- Excerpt -
****************************************

The leading contender is, wait for it, Sam Bankman-Fried of FTX, who was previously noted to be sniffing around the gaping balance sheet hole called Celsius. [Bloomberg]
Here’s the filing to sell off everything, with its marvelous title in full: Debtors’ Motion Seeking Entry of an Order (I) Approving the Bidding Procedures in Connection with the Sale of Substantially All of the Debtors’ Assets, (II) Scheduling Certain Dates with Respect Thereto, (III) Approving the Form and Manner of Notice Thereof, (IV) Approving Contract Assumption and Assignment Procedures, and (V) Granting Related Relief. [Motion, PDF]
The filing asks to start a bidding process, in a conventional manner, for any remaining spare change to be found in the stiff’s pockets. Celsius would like bids to be put in by November 15, with a hearing to approve the winner around November 28. Celsius hopes to sell any remaining assets by December 20. The auction would be advertised in the New York Times and CoinDesk.
This isn’t actually a bad idea. We’ve said repeatedly that taking Celsius out of everyone’s misery is the right move. Celsius is an ex-parrot. It is bereft of life. There’s no viable business here. In any ordinary bankruptcy, selling off whatever’s left would be the correct thing to do at this point.
But this isn’t an ordinary bankruptcy. Vermont’s filing sets out the issues. There have been shenanigans here, and Vermont doesn’t want those put aside before the examiner can report: [Objection, PDF]
“As of the Petition Date, at least 40 state securities regulators were engaged in a multistate investigation arising from, inter alia, concerns about potential unregistered securities activity, mismanagement, securities fraud, and market manipulation by Celsius and its principals. At least six of those states had taken regulatory enforcement action against Celsius as of the Petition date, and several more states have done so since then.”
Ownership of the “custody” and “withhold” accounts have yet to be resolved. Do the accounts belong in full to the named creditors or are they part of the general pool of assets? (See our list of Celsius account types.) And who owns the stablecoins?
If any of the assets constitute securities, Vermont wants those to be registered as offerings of securities. (Spoiler: many of them are likely to constitute securities, and none are registered.)
Also unresolved: Celsius insiders withdrew nearly $18 million in cryptos in the weeks before Celsius froze withdrawals on June 12.

****************************************

- To be done -
• a. Reproduce the Celsius excerpt word for word between "This isn’t actually" and "at this point.", inclusive.
• b. Which calendar dates does the Celsius excerpt mention? List all of them.

- Provided material -
****************************************

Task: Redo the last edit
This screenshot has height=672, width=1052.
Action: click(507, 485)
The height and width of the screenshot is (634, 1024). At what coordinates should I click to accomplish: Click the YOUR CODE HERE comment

****************************************

- Expected responses -
• a.
This isn’t actually a bad idea. We’ve said repeatedly that taking Celsius out of everyone’s misery is the right move. Celsius is an ex-parrot. It is bereft of life. There’s no viable business here. In any ordinary bankruptcy, selling off whatever’s left would be the correct thing to do at this point.

• b.
November 15
November 28
December 20
June 12